The Game.Draw(Game.Update(GameTime gameTime) method is a another hook, this one for adding your game’s rendering code. By overriding this method, and adding your own rendering code, you fulfill the draw step of the game loop.

MonoGame uses the graphics hardware to render the scene, along with double buffering. Thus, when we render, we are drawing into a back buffer, and once that drawing is complete, we flip the buffers so that the one we just finished is what ends up being rendered on-screen, and we now can start drawing into the next back buffer.

This is why we request a certain window size by setting Game.PreferredBackBufferWidth and Game.PreferredBackBufferHeight. It is an acknowledgement that we are working with the back buffer (all buffers end up this size). If our window’s client area is a different size, then the texture the back buffer contains is scaled to fit the client dimensions. If this is not the same aspect ratio, our game will appear squished in one dimension and stretched in the other.

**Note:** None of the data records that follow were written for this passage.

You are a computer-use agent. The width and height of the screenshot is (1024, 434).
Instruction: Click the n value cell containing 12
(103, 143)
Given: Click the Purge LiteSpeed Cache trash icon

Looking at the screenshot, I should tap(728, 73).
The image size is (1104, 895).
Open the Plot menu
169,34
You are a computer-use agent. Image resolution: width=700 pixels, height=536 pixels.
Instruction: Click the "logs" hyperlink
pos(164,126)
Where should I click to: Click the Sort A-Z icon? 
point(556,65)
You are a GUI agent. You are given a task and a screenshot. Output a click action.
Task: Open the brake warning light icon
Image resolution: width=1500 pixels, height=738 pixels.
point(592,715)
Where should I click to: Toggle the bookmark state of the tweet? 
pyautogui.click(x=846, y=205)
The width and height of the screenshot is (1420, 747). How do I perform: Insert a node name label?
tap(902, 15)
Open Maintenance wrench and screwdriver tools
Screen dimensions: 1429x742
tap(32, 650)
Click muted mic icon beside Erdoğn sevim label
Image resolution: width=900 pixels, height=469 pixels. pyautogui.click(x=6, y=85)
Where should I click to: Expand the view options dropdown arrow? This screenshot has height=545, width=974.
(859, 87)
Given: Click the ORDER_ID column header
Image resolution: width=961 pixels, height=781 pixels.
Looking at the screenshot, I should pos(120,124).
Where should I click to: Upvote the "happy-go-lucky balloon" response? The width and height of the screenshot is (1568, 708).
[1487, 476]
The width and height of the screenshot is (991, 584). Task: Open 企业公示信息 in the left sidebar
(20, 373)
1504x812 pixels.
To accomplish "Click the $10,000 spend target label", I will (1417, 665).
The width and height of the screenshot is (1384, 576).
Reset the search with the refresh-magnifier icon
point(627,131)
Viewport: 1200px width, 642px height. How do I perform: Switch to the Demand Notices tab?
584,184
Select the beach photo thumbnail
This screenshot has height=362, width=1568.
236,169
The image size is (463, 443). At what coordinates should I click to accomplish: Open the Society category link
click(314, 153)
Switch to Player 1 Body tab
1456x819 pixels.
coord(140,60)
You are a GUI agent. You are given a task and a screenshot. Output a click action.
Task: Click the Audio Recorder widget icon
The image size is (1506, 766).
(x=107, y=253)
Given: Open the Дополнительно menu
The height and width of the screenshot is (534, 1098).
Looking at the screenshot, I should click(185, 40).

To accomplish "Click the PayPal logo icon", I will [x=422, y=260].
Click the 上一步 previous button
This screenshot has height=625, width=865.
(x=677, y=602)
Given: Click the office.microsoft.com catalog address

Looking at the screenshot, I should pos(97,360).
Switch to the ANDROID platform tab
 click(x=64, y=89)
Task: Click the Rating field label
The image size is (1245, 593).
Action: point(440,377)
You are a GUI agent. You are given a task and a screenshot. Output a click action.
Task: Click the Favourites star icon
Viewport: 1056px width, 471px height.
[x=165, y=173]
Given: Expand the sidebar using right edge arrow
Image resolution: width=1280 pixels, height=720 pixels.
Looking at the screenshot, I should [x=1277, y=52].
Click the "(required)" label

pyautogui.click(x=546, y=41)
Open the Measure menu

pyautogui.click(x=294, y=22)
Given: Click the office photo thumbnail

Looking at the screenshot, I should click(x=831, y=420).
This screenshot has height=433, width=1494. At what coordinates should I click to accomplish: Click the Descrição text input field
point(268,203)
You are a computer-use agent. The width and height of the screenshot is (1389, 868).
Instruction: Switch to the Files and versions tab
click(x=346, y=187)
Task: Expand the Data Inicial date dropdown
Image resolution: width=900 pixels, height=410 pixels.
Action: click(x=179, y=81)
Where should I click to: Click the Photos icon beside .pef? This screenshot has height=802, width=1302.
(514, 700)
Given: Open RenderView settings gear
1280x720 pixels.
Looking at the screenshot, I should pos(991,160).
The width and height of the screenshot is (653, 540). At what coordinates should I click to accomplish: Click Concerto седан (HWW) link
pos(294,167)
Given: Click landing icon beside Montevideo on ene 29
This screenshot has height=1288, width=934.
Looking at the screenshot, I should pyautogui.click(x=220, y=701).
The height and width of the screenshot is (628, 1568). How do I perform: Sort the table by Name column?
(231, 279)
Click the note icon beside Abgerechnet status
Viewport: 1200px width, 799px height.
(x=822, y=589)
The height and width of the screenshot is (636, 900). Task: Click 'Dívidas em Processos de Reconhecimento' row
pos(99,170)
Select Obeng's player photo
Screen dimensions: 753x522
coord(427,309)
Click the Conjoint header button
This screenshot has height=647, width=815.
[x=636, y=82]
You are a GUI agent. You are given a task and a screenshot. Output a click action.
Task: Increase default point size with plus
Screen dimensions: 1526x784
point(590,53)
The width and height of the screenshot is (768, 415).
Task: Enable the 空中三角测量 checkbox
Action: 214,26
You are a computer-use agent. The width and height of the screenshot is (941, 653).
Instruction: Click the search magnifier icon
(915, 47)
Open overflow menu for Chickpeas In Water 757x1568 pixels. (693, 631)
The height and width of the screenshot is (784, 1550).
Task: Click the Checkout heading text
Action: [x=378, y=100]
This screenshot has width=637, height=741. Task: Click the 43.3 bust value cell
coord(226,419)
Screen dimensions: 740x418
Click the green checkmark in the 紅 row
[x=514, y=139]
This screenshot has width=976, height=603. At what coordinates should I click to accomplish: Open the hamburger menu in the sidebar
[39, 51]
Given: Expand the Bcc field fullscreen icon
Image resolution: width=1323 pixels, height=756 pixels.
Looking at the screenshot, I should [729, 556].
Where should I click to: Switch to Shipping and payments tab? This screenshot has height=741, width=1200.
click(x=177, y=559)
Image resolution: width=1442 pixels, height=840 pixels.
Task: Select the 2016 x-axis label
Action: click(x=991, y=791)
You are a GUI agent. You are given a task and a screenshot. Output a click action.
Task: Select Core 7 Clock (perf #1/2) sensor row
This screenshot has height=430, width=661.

This is why resizing the window is disabled by default in MonoGame. If you let the user resize the window, you’ll want to also adjust your buffers to compensate.

Our Simple Example

Our game is two-dimensional. Since MonoGame uses the 3D rendering hardware, this means we’re really pretending a 3D scene is two-dimensional. You might think of it as a bunch of cardboard cut-outs all facing the audience. To make life easier for us, MonoGame provides the SpriteBatch class to manage all of those cut-outs.

We’ll dig deeper into how it works in a later chapter. But for now, know that we can render any number of images on-screen by invoking SpriteBatch.Draw() between a SpriteBatch.Begin() and a SpriteBatch.End() invocation.

For our simple ball, this breaks down to:

    _spriteBatch.Draw(_ballTexture, _ballPosition, Color.White);

Effectively, we’re saying we want to draw our texture _ballTexture at _ballPosition, and apply a white color to the image (i.e. leave it the color it already is).

This should be placed after the // TODO in the Base We're going to be rendering with the SpriteBatch` class.

That wraps up our simple exercise. You should be able to run the game now, and see the ball bounce around the screen.


In this chapter we looked at how MonoGame implements the Game Loop pattern within its Game class. We also saw how the Game class interacts with the GameWindow class, which provides an abstraction of the operating system’s window representation. We saw how we can add our own custom code into the MonoGame game loop by overriding the Game.Update() and Game.Draw() methods, as well as the overriding Game.Initialize() and Game.LoadContent() to set up the game world.

We briefly explored ideas about performing physics calculations within that game world, as well as representing position and velocity of game actors with Vector2 objects. We also touched on how MonoGame renders 2D games with 3D hardware, and used a SpriteBatch instance to render a Texture2D to the screen. Finally, we animated a bouncing ball using all of these ideas. The one aspect of the game loop we did not cover though, is input, which we’ll take a look at in the next chapter.